## TEXT SEGMENT
#####
[openstack-dev] [neutron] Neutron scaling datapoints?

Attila Fazekas afazekas at redhat.com
Fri Apr 17 15:42:33 UTC 2015





----- Original Message -----
> From: "joehuang" <joehuang at huawei.com>
> To: "OpenStack Development Mailing List (not for usage questions)" <openstack-dev at lists.openstack.org>
> Sent: Friday, April 17, 2015 9:46:12 AM
> Subject: Re: [openstack-dev] [neutron] Neutron scaling datapoints?
> 
> Hi, Attila,
> 
> only address the issue of agent status/liveness management is not enough for
> Neutron scalability. The concurrent dynamic load impact on large scale ( for
> example 100k managed nodes with the dynamic load like security group rule
> update, routers_updated, etc ) should also be taken into account too. So
> even if is agent status/liveness management improved in Neutron, that
> doesn't mean the scalability issue totally being addressed.
> 

This story is not about the heartbeat.
https://bugs.launchpad.net/neutron/+bug/1438159

What I am looking for is managing lot of nodes, with minimal `controller` resources.

The actual required system changes like (for example regarding to vm boot) per/sec
is relative low, even if you have many nodes and vms. - Consider the instances average lifetime -

The `bug` is for the resources what the agents are related and querying many times,
BTW: I am thinking about several alternatives and other variants.

In neutron case a `system change` can affect multiple agents
like security group rule change.

It seams possible to have all agents to `query` a resource only once,
and being notified by any subsequent change `for free`. (IP, sec group rule, new neighbor) 

This is the scenario when the message brokers can shine and scale,
and it also offloads lot of work from the DB.


> And on the other hand, Nova already supports several segregation concepts,
> for example, Cells, Availability Zone... If there are 100k nodes to be
> managed by one OpenStack instances, it's impossible to work without hardware
> resources segregation. It's weird to put agent liveness manager in
> availability zone(AZ in short) 1, but all managed agents in AZ 2. If AZ 1 is
> power off, then all agents in AZ2 lost management.
> 
>
> The benchmark is already here for scalability "test report for million ports
> scalability of Neutron "
#####
## ASSIGNED TASK
Substitute "health" for "liveness" and give the Neutron scaling message again between "----- Original Message" and "totally being addressed.", inclusive. You will not need the material.

## DATASET CONTENT
#####
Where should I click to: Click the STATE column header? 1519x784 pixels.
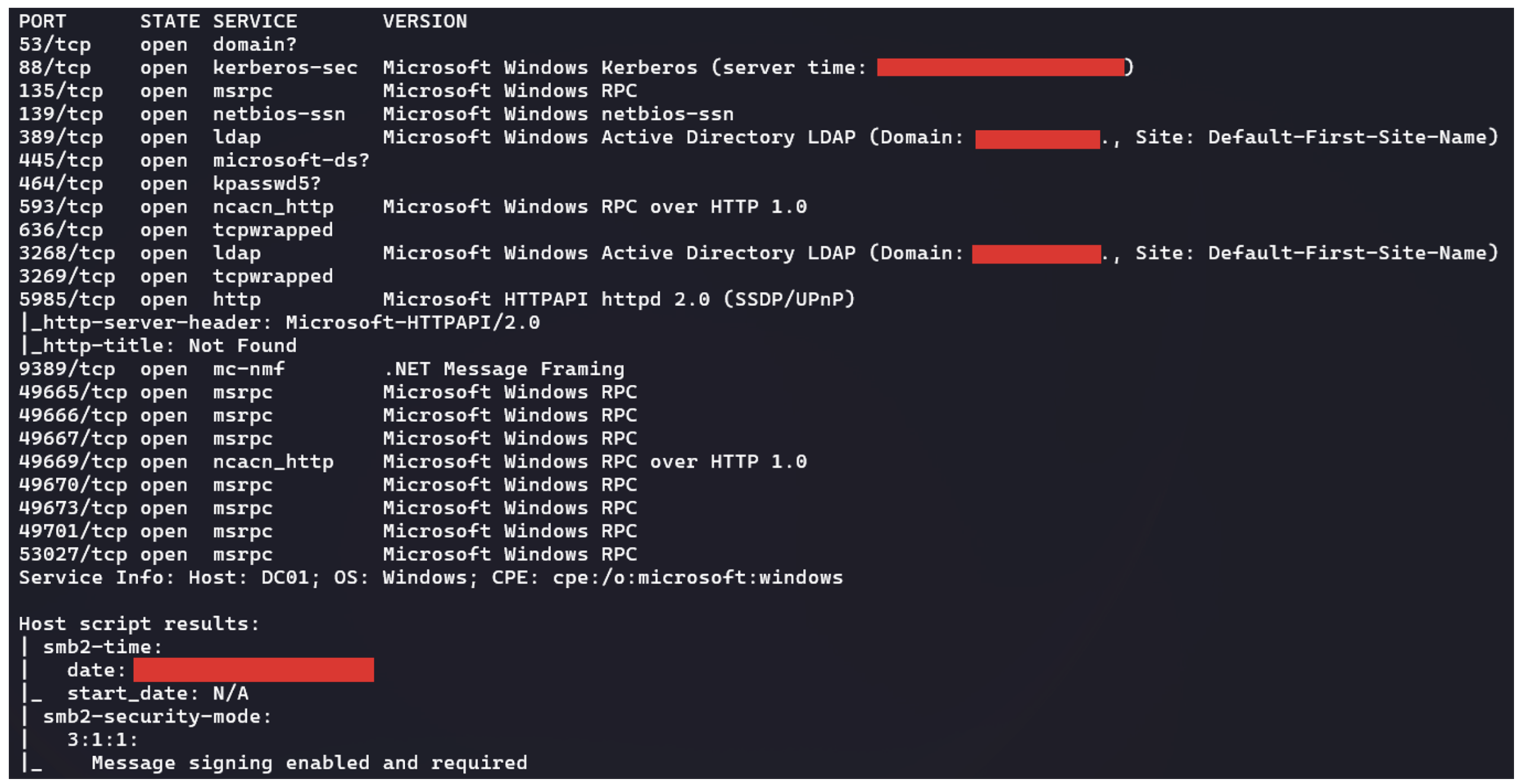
#####
## FINISHED TASK
----- Original Message -----
> From: "joehuang" <joehuang at huawei.com>
> To: "OpenStack Development Mailing List (not for usage questions)" <openstack-dev at lists.openstack.org>
> Sent: Friday, April 17, 2015 9:46:12 AM
> Subject: Re: [openstack-dev] [neutron] Neutron scaling datapoints?
> 
> Hi, Attila,
> 
> only address the issue of agent status/health management is not enough for
> Neutron scalability. The concurrent dynamic load impact on large scale ( for
> example 100k managed nodes with the dynamic load like security group rule
> update, routers_updated, etc ) should also be taken into account too. So
> even if is agent status/health management improved in Neutron, that
> doesn't mean the scalability issue totally being addressed.